Source excerpt>

The internet’s next upgrade shouldn’t just be faster – it should be cleaner

Jennifer Holmes, CEO of the London Internet Exchange, argues that smarter routing, broader emissions measurement, and shared skills investment can reduce the hidden carbon cost of digital growth without slowing innovation.

The digital economy is expanding at an unprecedented pace. Artificial intelligence, cloud computing, streaming services and real-time virtual collaboration now underpin how we work, communicate and innovate. Yet while digital services feel intangible, the infrastructure that powers them is anything but. As global data volumes continue to rise, so too does the environmental impact of the networks carrying them.

The carbon cost of digital growth remains largely hidden. Data moves invisibly, but it travels through a very specific ecosystem of fibre, routers, switches and data centres, all drawing energy every second of the day. If the digital sector is to remain a positive force for technological, economic and social progress, it must confront this reality with greater transparency and intent.

Growth without visibility

Much of the environmental impact of digital infrastructure sits beyond the immediate view of end users and even service providers. Emissions are distributed across facilities, suppliers and partners, often falling into the difficult-to-measure category of Scope 3, referring to the indirect emissions generated across the entire value chain. This spans the manufacture of network equipment, the operations of data centre partners, and the energy used by vendors and service providers. This makes digital carbon easy to overlook, even as traffic volumes accelerate year on year.

Across the digital infrastructure and connectivity ecosystem, there is growing recognition that understanding this impact is the first step towards reducing it. Measuring direct operational emissions is no longer enough. The wider network ecosystem, including equipment vendors, interconnection partners and data centre operations, must also be considered if sustainability commitments are to be meaningful.

The shift towards fuller carbon accounting represents an important cultural change for digital infrastructure. It signals a move away from treating sustainability as an add-on and towards embedding it into core operational decision-making.

The carbon cost of distance

Every digital interaction is a journey. Data travels through networks that have been optimised for speed and resilience, but not always for energy efficiency. When traffic takes unnecessarily long routes – a phenomenon often referred to as tromboning – energy consumption increases and emissions multiply.

As demand grows for low-latency services such as video conferencing, online gaming and AI-driven applications, this inefficiency becomes harder to justify. Performance and sustainability are no longer separate considerations; they are increasingly aligned. Shorter, more direct local routing paths reduce latency while also cutting energy use.

Designing networks that minimise distance is one of the most practical ways the industry can address the hidden carbon cost of growth.

Data provided>
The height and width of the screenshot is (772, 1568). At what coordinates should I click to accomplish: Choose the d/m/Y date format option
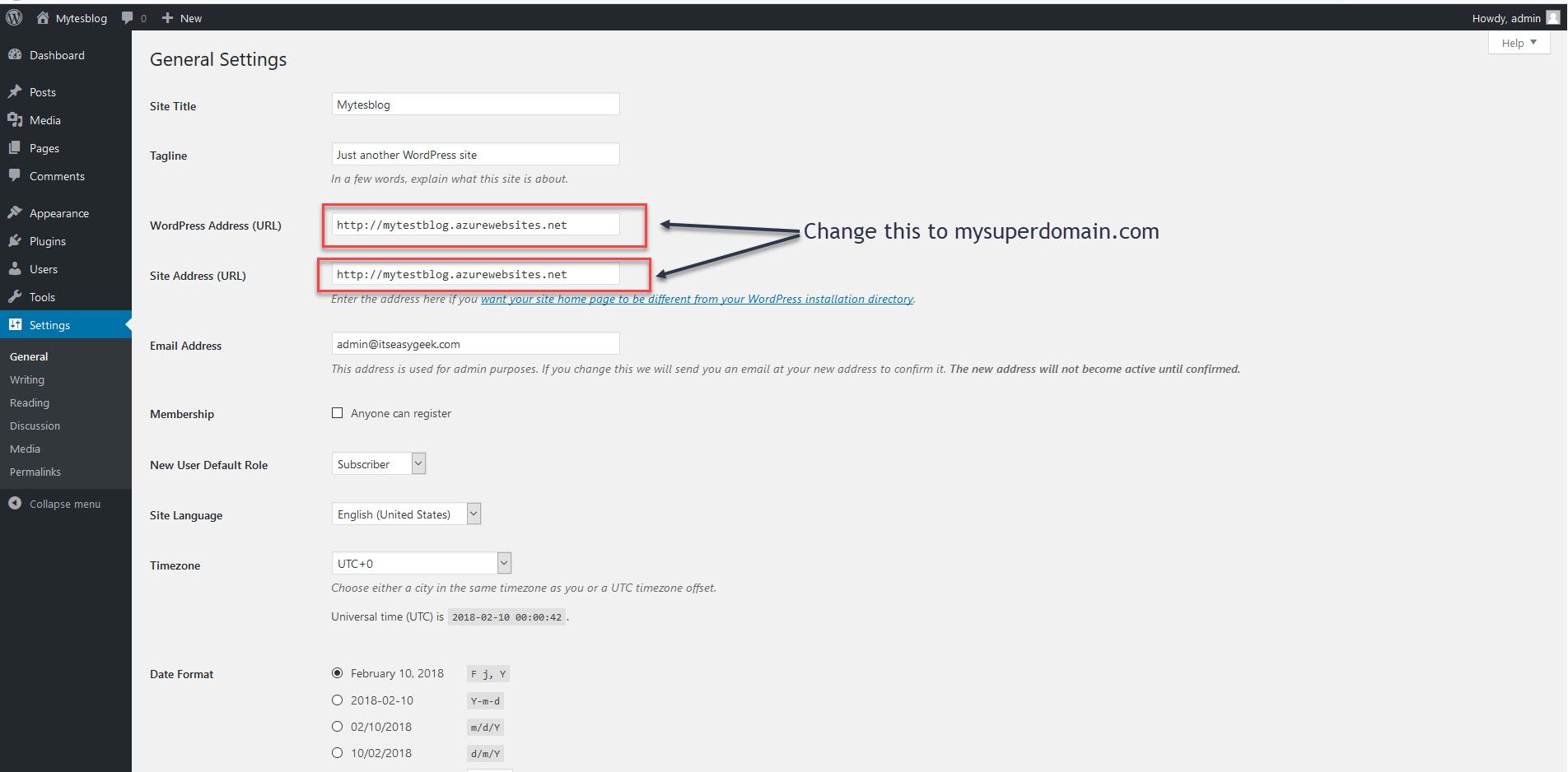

Goal> In the article on the carbon cost of digital growth, what term is used for traffic that takes unnecessarily long routes?

Exercise result> Tromboning.